Leave out the pictures and repeat the entries below verbatim.

##########

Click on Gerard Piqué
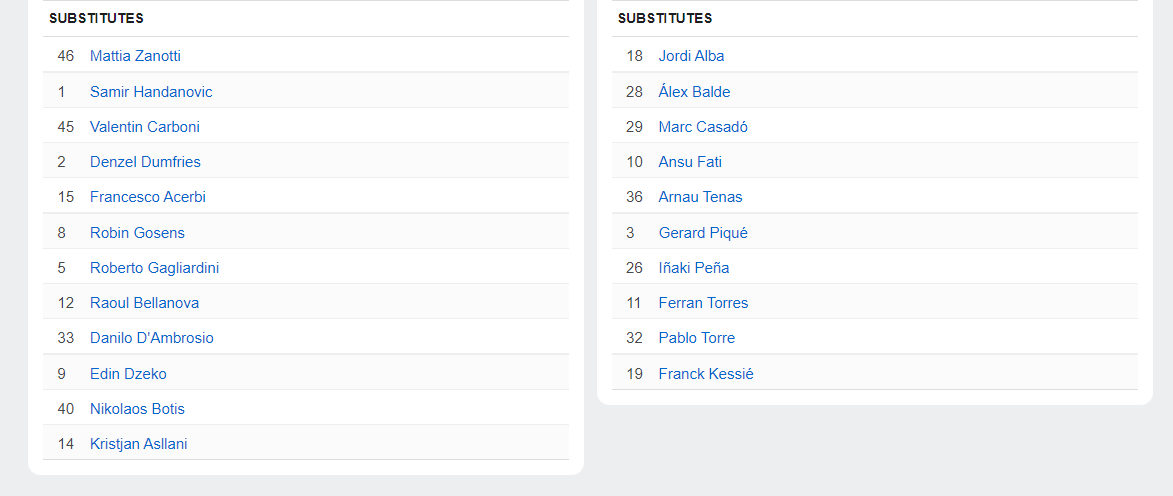Image resolution: width=1173 pixels, height=496 pixels. (x=703, y=233)
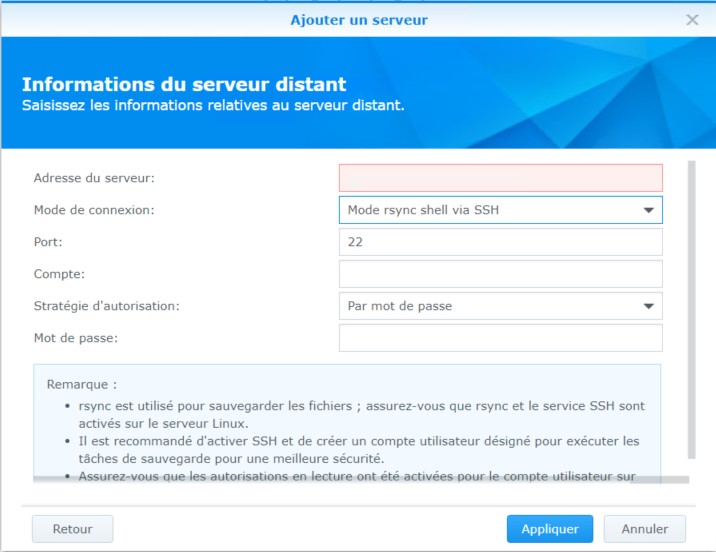Click the 'Mot de passe:' label
Viewport: 716px width, 552px height.
[76, 338]
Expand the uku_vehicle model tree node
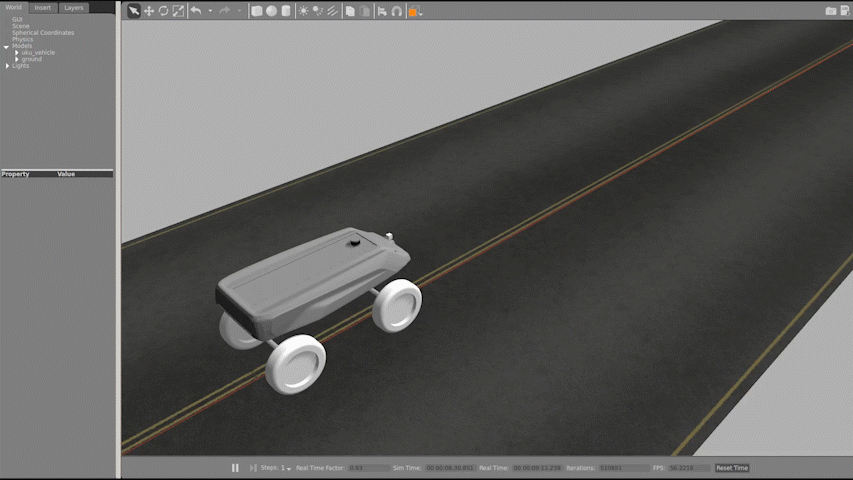Image resolution: width=853 pixels, height=480 pixels. pyautogui.click(x=16, y=52)
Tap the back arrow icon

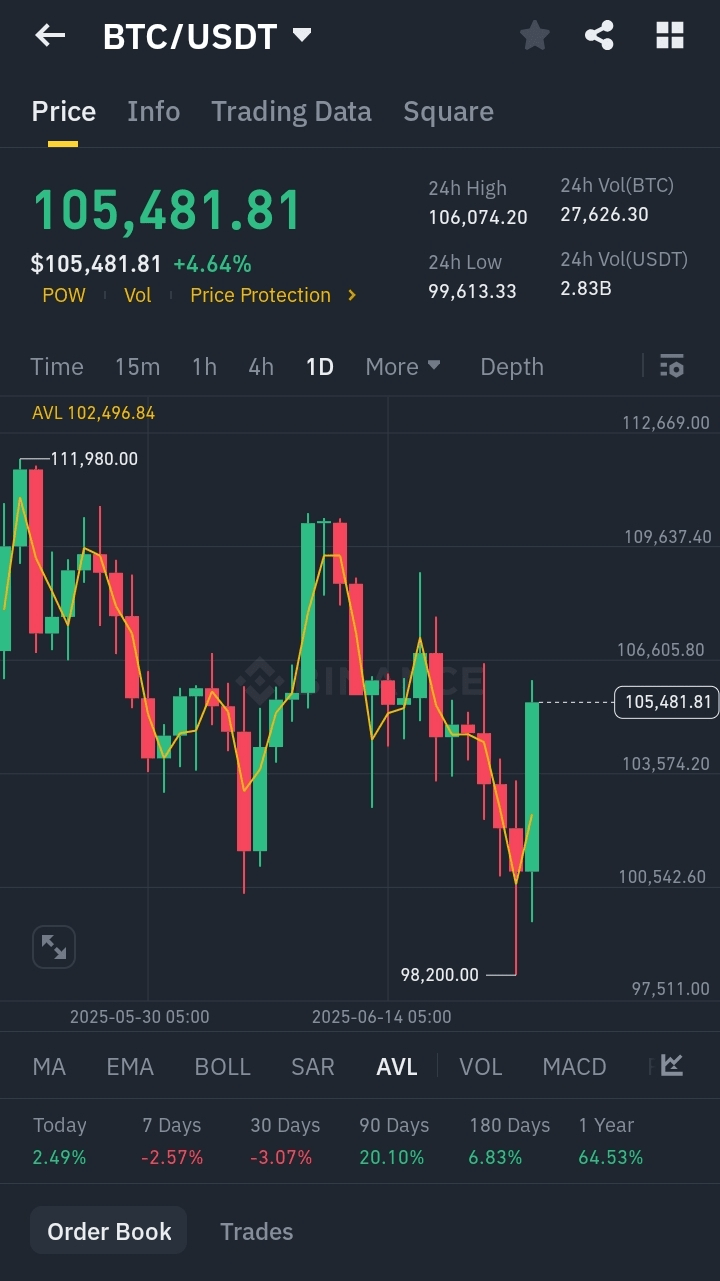point(50,37)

##########

• [YOUR RESPONSE]:
Click on Gerard Piqué
Image resolution: width=1173 pixels, height=496 pixels. (x=703, y=233)
Click the 'Mot de passe:' label
Viewport: 716px width, 552px height.
[76, 338]
Expand the uku_vehicle model tree node
Image resolution: width=853 pixels, height=480 pixels. pyautogui.click(x=16, y=52)
Tap the back arrow icon

point(50,37)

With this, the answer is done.